**Required action 1:** List every item that the text below on sketching deep-sky objects on black paper names as part of the basic sketch kit.
**Required action 2:** According to the text below on sketching deep-sky objects on black paper, why is the colored pencil used for the dimmer stars?

**Reading text:**
************

Switching to black paper eliminates the guesswork. By using white media in lieu of graphite, you can create a positive image directly at the eyepiece. Along with quality black paper and blending stumps, the basic sketch kit includes (in white) colored pencils, a gel pen, and a pastel or charcoal pencil. I’ll use a sketch of the Fetus Nebula (NGC 7008) as an example.
Reaching 98″ by 75″ across at magnitude 10.7, this bluish planetary nebula lies in the constellation Cygnus the Swan, nearly midway between Deneb (Alpha [α] Cygni) and Alderamin (Alpha Cephei). It’s nestled just next to the northern component of SAO 33060, a striking gold and blue binary star system with an 18″ separation.
Following a typical sketch sequence, add the brightest stars first with a gel pen. The colored pencil is better suited for the dimmer stars because its waxy base produces fainter markings. Once the star field is complete, lightly rub the tip of a blending stump through a patch of pastel outside the sketch area, and then use it to draw the nebula.
The second sketch is of the Fireworks Galaxy (NGC 6946). It’s located 2° south-southwest of Eta (η) Cephei on the border between the constellations Cepheus and Cygnus. At low power, this face-on spiral fits in the same field of view as open cluster NGC 6939, just 39′ northwest. The galaxy’s high levels of star formation and destruction invoke the explosive displays for which it’s named.
Drawing with pastel and charcoal produces a matte finish that smudges and erases easily. It also has the ability to accept multiple layers over itself. That translates to significant control with a blending stump while you build up the structural layers of the Fireworks Galaxy.

************

**Information shown:**

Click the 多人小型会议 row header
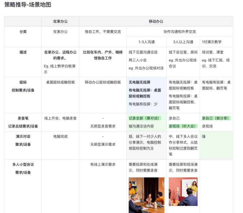 23,165
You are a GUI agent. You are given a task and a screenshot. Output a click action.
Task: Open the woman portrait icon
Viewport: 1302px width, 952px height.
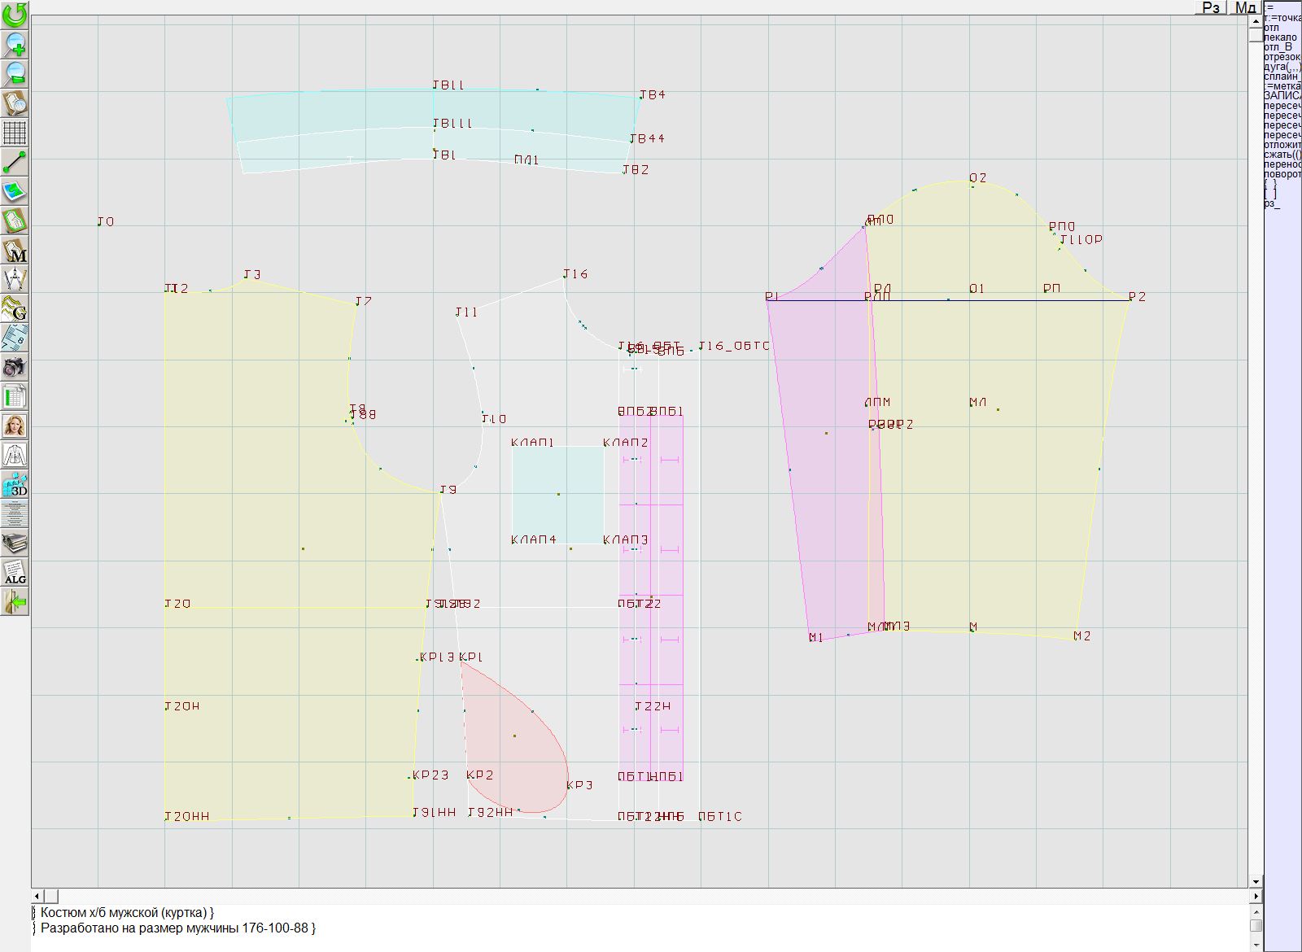[15, 426]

************

**Reply 1:**
- Quality black paper
- Blending stumps
- White colored pencils
- A white gel pen
- A white pastel or charcoal pencil

**Reply 2:** The colored pencil has a waxy base that produces fainter markings. That suits the dimmer stars, while the gel pen is used for the brightest ones.